Nem todos, no entanto, têm a oportunidade de auto-expressão criativa no final da vida. Em parte, isso ocorre porque cada vez mais morremos em hospícios, hospitais ou lares de idosos. Muitas vezes, eles estão muito distantes dos recursos, pessoas e espaços que podem inspirar expressão criativa.

E em parte é porque muitas pessoas não conseguem se comunicar após um diagnóstico de acidente vascular cerebral ou demência, ou estão delirante, então são incapazes de "últimas palavras" quando eles morrem.

Talvez o mais óbvio seja também porque a maioria de nós não é artistas, músicos, escritores, poetas ou filósofos. Não apresentaremos prosa elegante em nossos dias e semanas finais e não teremos a habilidade de pintar quadros inspiradores ou intensamente belos.

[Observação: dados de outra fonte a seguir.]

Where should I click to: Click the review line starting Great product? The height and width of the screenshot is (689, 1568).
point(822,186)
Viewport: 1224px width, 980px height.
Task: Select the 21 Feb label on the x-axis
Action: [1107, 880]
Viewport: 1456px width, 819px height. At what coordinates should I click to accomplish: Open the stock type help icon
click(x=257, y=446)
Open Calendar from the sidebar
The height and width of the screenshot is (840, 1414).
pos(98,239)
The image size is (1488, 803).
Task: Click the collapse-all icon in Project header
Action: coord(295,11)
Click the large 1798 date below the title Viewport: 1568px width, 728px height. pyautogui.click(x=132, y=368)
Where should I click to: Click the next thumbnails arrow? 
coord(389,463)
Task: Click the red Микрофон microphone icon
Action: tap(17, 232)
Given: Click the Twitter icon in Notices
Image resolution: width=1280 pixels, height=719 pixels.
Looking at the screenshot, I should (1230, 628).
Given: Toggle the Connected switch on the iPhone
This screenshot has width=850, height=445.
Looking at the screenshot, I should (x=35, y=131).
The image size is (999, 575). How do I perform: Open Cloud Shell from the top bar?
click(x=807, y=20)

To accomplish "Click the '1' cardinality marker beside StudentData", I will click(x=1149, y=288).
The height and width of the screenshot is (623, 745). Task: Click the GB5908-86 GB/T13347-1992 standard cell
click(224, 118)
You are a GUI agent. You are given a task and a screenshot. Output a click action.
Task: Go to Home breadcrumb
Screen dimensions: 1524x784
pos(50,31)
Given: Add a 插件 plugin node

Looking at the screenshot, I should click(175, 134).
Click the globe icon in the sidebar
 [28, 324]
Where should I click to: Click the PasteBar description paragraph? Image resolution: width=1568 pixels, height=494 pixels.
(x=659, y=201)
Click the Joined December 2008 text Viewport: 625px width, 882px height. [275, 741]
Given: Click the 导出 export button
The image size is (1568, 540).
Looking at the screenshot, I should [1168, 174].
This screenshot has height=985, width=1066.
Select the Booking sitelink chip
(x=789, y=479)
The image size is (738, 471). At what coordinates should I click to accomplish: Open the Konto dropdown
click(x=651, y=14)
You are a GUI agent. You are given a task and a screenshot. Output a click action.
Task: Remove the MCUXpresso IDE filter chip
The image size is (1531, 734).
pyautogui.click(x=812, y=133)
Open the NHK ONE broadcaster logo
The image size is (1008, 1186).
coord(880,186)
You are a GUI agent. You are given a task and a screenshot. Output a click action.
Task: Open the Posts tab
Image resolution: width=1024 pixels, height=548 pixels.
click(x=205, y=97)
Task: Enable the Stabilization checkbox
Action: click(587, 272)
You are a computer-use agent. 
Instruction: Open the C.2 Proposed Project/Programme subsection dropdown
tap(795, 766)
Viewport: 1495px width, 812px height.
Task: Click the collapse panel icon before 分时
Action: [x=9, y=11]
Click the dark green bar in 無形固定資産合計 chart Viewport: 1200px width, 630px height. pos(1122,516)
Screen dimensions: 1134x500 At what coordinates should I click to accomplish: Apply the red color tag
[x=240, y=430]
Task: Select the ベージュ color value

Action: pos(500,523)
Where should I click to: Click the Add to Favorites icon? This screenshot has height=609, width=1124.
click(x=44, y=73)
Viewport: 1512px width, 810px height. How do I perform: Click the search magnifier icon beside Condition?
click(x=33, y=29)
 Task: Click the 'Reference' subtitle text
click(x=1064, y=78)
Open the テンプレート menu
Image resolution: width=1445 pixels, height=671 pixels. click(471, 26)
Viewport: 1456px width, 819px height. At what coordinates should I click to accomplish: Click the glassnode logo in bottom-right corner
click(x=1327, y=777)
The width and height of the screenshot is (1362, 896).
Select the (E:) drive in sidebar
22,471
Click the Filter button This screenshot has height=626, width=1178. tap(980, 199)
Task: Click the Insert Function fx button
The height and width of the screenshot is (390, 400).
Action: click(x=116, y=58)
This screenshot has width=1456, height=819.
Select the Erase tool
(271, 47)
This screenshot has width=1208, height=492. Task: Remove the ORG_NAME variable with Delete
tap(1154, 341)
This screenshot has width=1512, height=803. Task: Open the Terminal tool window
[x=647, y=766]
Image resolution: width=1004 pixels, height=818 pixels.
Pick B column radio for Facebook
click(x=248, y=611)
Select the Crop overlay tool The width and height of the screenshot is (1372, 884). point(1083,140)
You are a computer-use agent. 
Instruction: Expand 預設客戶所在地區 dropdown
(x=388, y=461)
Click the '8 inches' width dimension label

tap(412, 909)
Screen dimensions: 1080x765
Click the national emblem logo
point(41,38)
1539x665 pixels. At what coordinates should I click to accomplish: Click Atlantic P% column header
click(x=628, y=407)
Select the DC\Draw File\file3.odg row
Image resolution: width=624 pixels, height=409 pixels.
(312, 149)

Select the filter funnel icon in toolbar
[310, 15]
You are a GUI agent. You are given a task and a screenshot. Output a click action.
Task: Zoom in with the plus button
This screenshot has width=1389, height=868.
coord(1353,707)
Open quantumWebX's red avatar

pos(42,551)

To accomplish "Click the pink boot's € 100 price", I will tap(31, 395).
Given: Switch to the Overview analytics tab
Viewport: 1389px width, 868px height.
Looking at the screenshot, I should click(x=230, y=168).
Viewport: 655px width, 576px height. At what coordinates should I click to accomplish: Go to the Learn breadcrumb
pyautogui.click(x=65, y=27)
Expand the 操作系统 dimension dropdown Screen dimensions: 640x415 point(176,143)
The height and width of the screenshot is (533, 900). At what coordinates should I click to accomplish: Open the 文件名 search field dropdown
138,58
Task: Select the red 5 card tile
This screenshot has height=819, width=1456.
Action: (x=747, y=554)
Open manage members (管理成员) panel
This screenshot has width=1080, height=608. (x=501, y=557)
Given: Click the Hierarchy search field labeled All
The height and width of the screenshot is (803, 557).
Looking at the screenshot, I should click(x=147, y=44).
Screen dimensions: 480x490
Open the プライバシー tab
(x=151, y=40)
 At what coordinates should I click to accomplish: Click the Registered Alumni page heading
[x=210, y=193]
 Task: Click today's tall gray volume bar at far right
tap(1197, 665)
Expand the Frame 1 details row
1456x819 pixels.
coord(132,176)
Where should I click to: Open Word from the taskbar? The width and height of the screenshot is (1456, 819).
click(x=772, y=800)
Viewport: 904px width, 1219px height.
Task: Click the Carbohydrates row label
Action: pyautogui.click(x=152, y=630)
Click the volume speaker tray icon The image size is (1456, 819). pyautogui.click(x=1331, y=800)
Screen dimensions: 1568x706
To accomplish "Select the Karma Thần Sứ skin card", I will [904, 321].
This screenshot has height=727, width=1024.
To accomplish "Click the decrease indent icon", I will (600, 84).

Mas isso não significa que não possamos contar uma história, usando o gênero que desejamos, que capte ou pelo menos ofereça um vislumbre de nossa experiência de morrer - nossos medos, objetivos, esperanças e preferências.

Clive James nos lembrou:

[...] ainda haverá poemas épicos, porque toda vida humana contém um. Ele sai do nada e vai para algum lugar a qualquer lugar - o que não acontece em nenhum lugar de novo, mas deixa um rastro de lembranças. Não haverá muitos futuros poetas que não mergulhem suas colheres em tudo isso, mesmo que ninguém compre o livro.A Conversação

Sobre o autor

Claire Hooker, Professora Sênior e Coordenadora de Saúde e Humanidades Médicas, Universidade de Sydney e Ian Kerridge, professor de Bioética e Medicina, Sydney Health Ethics, Universidade de Sydney

Este artigo foi republicado a partir de A Conversação sob uma licença Creative Commons. Leia o artigo original.